3.We have deployed network interface cards (NICs) manufactured by Emulex Corporation. -
@lritinfra said in VMs are abruptly getting shutdown:
Our BIOS version is 2.72_09-29-2022.
Once again, you are not current on patching your systems as there have been 6 new BIOS releases since that one.
-
@Danp We're utilizing a total of 16 bays with same bios & same xcpng iso, but why did this issue occur specifically in only two or three bays of production?
-
Faulty memory / hardware?
-
@lritinfra Are there any entries in the logs on the HPE iLO as its health monitoring may give you some clues?
Depending on maintenance for those problematic servers is it possible to run Intelligent Provisioning then have it perform the in depth tests of Insight Diagnostics tools?
The Insight Diagnostics tools will test all parts of the system hardware including, drives, memory, storage etc. Letting you know about any parts which fail these tests.
As well as more thoroughly than the non-in depth tests so is more likely to ferret out any hardware issues, as long as its up to date so it can notice any issues if and when firmware on hardware is tested.
-
@john-c We've reviewed both the vm and Bay logs and found no records related to the shutdown. Currently, Intelligent Provisioning is disabled in our system, and we're unable to enable it as we're currently in production.
-
@lritinfra said in VMs are abruptly getting shutdown:
@john-c We've reviewed both the vm and Bay logs and found no records related to the shutdown. Currently, Intelligent Provisioning is disabled in our system, and we're unable to enable it as we're currently in production.
Unfortunately HPE Intelligent Provisioning is the most reliable way to run the hardware diagnostics. As the online version of Insight Diagnostics are only available on Windows or Linux. Though XCP-ng is Linux based, its not a good idea to install and run the Linux version, due this being a custom instance of Linux dedicated to being a hypervisor host.
HPE Insight Diagnostics Online also needs direct access to the hardware in order to work, so can't be in a VM.
As the software package can likely lead to a broken instance of XCP-ng, that's if the software is even compatible enough to be able to run in a reliable manner.
Is there any policies or processes that can be carried out temporarily to run the tests?

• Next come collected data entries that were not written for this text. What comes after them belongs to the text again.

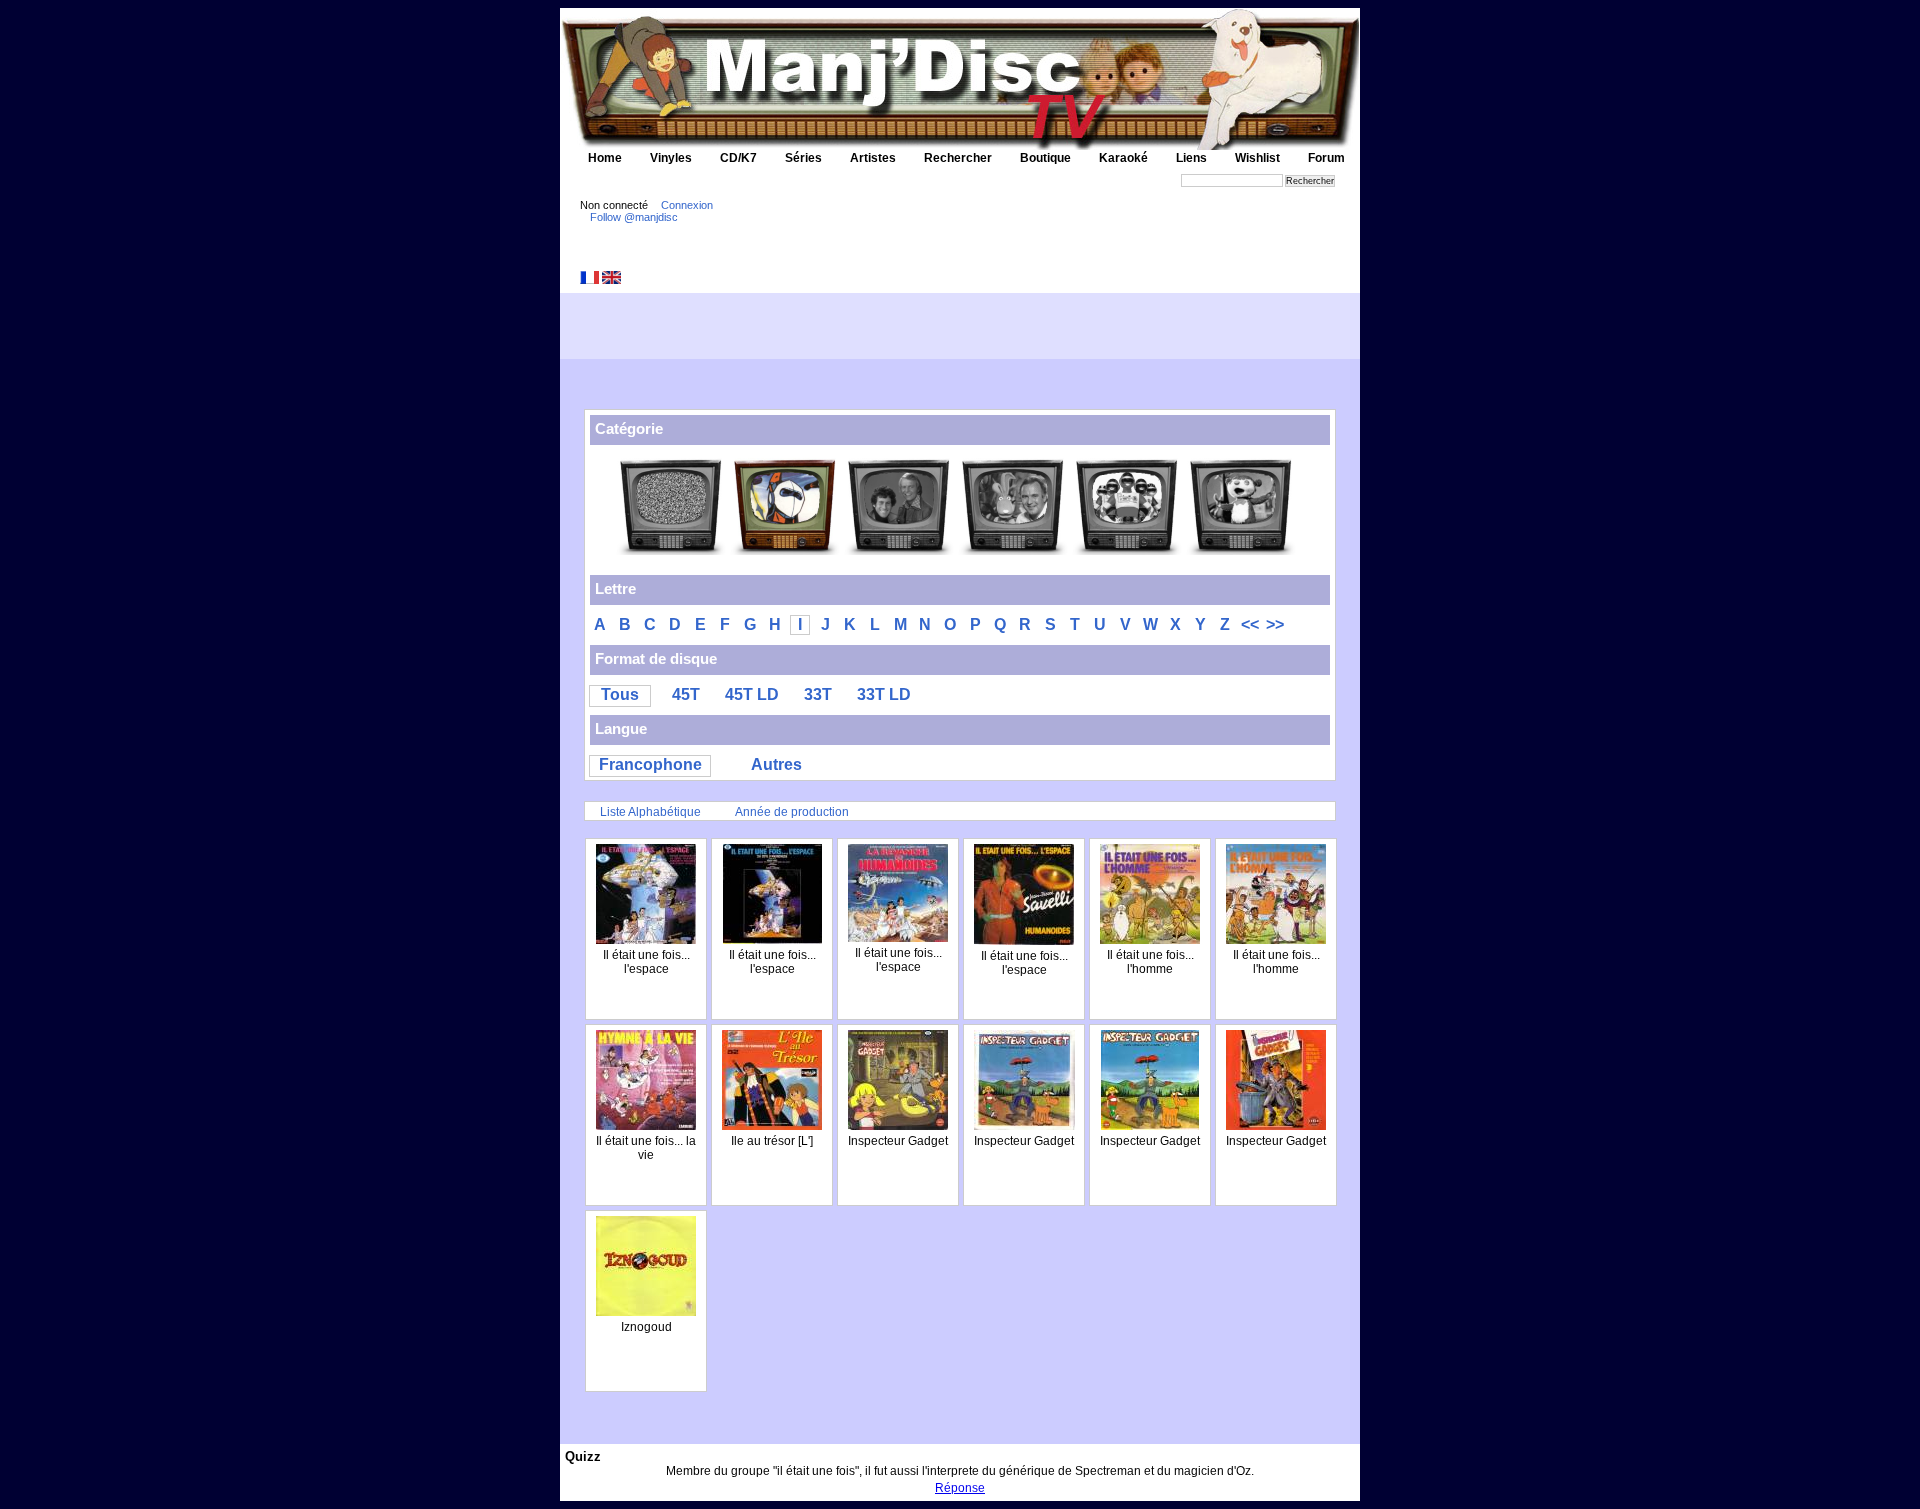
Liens (1191, 158)
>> (1275, 624)
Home (605, 158)
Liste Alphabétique (650, 812)
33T (818, 694)
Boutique (1045, 158)
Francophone (650, 764)
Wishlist (1257, 158)
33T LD (884, 694)
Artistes (873, 158)
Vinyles (671, 158)
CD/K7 (738, 158)
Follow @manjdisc (634, 217)
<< (1250, 624)
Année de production (792, 812)
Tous (620, 694)
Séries (803, 158)
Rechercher (958, 158)
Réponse (960, 1488)
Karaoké (1123, 158)
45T (686, 694)
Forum (1326, 158)
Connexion (687, 205)
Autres (776, 764)
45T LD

As with this repeated abrupt shutdown of the VMs, can't be doing them any good and the servers themselves. Because crashes at the wrong moment, can really do a number to data. One such wrong moment is if the VM or app running on it is writing data, as the event leads to an interruption to the writing action, thus leaving the file incomplete due to invalid data causing corruption.
-
@lritinfra Something to consider also the HPE Intelligent Provisioning is the main way, outside of HPE iLO, HPE SUM or HPE SPP to update the server's hardware firmware. If you aren't using individual RPMs or SCEXE files for the task. With HPE Intelligent Provisioning and HPE SPP being able to update, both firmware and BIOS.
As not all of the updates for firmware will be in a compatible format, for use with HPE iLO. I'm not sure if it has changed but an Administrator Password set on the BIOS (at minimum), also locks out (disables) access to the Erase option on the HPE Intelligent Provisioning. At least it does on my only HPE Server running an up to date BIOS, HPE iLO and HPE Intelligent Provisioning.
Thus disabled HPE Intelligent Provisioning doesn't help with being up to date enough to fix vulnerabilities and bugs at hardware or firmware level.